━━━ Selected passage

Another stab at abstinence

August 1, 2016 ~ Monday

8:04a Day One. I almost talked myself out of it. I almost talked myself into attempting moderation again this month. I almost decided that it was good enough to limit myself to two drinks each night. Then I broke my own rule immediately. I had at least three drinks last night, smoked at least two bowls, and passed out in the chair again.

I need to come to grips with the plain fact that I am addicted. The beast is a craving lunatic that will take me down a road to destruction. Like action always produces like results. Oh how the beast desires its pleasures. It almost had me.

Day One. I decided to do it. I will abstain for the month of August. I will abstain for the entire month. No allowance for “work” conditions. No tasting the lineup. No tasting with cheese. No.

I hear both sides of the argument. I feel the deep sigh of relief at the idea of freedom. And I feel the trepidation and rationalization of the addictive voice. How will I do my job?, it asks me emphatically. I don’t know. All I know is that I will not drink for the month of August.

━━━━━━
━━━ Record excerpts

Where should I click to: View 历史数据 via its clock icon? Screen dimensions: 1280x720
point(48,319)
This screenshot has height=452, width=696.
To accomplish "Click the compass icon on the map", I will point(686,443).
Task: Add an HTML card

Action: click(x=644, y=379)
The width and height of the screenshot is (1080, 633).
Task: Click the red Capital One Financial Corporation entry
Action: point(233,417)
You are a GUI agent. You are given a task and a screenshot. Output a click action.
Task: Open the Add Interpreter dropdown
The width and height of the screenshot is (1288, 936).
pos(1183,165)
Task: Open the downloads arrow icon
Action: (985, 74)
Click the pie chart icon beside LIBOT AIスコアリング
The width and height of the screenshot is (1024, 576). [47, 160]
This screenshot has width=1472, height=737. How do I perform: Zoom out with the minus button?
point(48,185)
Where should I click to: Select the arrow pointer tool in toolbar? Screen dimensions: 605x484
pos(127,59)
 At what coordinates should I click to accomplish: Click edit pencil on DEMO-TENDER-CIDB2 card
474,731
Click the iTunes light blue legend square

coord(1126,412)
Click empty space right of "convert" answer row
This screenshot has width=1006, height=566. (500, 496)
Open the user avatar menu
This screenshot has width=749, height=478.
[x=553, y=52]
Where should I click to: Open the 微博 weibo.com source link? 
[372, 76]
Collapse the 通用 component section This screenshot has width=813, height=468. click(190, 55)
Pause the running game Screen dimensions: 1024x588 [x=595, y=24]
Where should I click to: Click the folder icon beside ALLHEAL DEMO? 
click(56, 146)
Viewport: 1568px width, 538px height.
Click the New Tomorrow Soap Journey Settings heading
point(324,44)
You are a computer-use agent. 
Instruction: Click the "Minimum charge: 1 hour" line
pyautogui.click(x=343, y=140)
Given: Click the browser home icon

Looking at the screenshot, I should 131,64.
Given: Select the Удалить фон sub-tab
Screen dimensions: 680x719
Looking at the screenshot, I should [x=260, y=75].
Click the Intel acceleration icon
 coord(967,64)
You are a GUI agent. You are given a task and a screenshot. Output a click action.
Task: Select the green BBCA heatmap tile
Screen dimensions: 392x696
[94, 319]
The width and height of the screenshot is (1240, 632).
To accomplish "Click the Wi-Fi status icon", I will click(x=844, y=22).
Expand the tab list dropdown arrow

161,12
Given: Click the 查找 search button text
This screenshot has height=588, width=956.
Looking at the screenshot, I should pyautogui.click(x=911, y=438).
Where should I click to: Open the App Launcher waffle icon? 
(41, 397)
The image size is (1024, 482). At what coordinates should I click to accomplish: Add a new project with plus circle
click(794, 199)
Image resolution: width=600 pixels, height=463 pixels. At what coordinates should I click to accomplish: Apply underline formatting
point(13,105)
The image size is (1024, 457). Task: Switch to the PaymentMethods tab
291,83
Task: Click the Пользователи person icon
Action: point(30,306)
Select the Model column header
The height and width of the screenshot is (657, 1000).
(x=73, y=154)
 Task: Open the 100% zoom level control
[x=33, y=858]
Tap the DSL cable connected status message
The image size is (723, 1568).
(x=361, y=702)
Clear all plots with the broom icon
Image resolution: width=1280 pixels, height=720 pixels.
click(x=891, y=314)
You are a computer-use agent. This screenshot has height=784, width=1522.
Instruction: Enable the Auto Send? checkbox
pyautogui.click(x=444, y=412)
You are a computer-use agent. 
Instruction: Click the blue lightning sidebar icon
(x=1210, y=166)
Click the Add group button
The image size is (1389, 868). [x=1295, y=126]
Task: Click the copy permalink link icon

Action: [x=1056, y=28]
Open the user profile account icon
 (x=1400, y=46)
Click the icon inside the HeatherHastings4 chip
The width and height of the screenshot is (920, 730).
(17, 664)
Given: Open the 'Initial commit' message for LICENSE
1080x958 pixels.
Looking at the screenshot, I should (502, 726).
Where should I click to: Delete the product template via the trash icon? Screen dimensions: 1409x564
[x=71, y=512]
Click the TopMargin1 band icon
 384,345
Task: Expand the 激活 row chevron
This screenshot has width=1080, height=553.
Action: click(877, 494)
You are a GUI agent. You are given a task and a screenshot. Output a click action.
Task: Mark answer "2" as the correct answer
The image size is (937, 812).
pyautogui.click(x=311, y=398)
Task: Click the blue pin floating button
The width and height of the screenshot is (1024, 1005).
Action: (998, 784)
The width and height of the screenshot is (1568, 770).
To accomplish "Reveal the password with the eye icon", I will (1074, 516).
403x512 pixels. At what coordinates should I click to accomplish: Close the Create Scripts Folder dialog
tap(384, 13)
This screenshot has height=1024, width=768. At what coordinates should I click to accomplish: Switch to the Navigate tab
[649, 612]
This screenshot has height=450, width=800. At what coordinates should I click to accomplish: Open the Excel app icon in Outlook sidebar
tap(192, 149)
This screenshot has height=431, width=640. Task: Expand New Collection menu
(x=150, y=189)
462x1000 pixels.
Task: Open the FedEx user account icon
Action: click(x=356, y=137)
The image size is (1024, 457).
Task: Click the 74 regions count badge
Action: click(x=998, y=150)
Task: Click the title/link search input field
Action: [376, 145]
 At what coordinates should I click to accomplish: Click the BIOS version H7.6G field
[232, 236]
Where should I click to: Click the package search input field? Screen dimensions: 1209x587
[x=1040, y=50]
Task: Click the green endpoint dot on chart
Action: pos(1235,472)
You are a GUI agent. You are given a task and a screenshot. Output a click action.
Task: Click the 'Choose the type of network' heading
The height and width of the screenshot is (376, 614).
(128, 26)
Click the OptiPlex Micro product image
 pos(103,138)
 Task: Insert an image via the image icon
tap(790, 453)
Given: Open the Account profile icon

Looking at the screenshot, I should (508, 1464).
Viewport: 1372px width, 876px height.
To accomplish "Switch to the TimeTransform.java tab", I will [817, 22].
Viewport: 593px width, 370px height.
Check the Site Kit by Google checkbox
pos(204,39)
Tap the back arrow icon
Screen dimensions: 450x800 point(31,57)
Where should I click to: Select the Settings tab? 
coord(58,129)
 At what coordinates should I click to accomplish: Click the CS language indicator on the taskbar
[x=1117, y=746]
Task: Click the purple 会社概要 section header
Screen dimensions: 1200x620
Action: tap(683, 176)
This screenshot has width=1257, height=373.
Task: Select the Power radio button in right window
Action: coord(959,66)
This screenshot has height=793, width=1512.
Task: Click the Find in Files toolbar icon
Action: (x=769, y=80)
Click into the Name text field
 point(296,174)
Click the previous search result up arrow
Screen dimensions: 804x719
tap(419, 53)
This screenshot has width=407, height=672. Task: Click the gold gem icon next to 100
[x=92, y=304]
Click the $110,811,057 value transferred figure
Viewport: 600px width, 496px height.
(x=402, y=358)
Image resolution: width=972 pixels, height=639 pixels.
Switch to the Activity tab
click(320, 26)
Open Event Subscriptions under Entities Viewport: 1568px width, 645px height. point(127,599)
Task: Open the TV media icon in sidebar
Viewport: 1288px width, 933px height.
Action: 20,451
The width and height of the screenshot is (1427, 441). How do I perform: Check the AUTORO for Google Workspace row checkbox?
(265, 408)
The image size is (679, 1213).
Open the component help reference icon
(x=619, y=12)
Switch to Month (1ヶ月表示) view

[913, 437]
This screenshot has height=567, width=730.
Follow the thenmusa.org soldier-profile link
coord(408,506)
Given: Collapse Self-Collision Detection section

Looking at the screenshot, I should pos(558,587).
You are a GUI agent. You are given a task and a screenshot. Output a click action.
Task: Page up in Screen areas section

━━━━━━

• Work task 1: Translate this sentence from the journal entry on abstinence into Spanish: "I need to come to grips with the plain fact that I am addicted."
• Work task 2: According to the journal entry on abstinence, what did the writer do last night? List each thing.
• Work task 3: Pick up the journal entry on abstinence right after its last sentence and keep writing in the same voice.

• Response area 1: Necesito aceptar el simple hecho de que soy adicto.

• Response area 2:
- Had at least three drinks
- Smoked at least two bowls
- Passed out in the chair again

• Response area 3:
Day One. I woke tired and hungover. I almost poured a little Riesling to help me through it, but I stopped myself. My first little victory. How will I handle the withdrawal symptoms? I don’t know.

6:14p It felt good to get in a hike today! We did the five mile loop at Iller Creek with Justice. As I walked, I felt like a whole new person, one who is living free from addiction and fear and guilt and shame.

My first challenge came when we decided to go out for happy hour – and decided to try a new pizza place. I really wanted a beer with my pizza. Edward was gracious enough not to order one either. I was slightly tempted to order one, the addictive voice coming up with rationalization, but instead I stood firm in my commitment. It felt really weird to not have a beer with my pizza, but I just focused on how great it would feel to not have to log in all of those calories.

My cheerfulness has waned as the evening approaches and I try to figure out how to stay clean and sober. I made a trip to the library in hopes of scoring a good book or two to help me.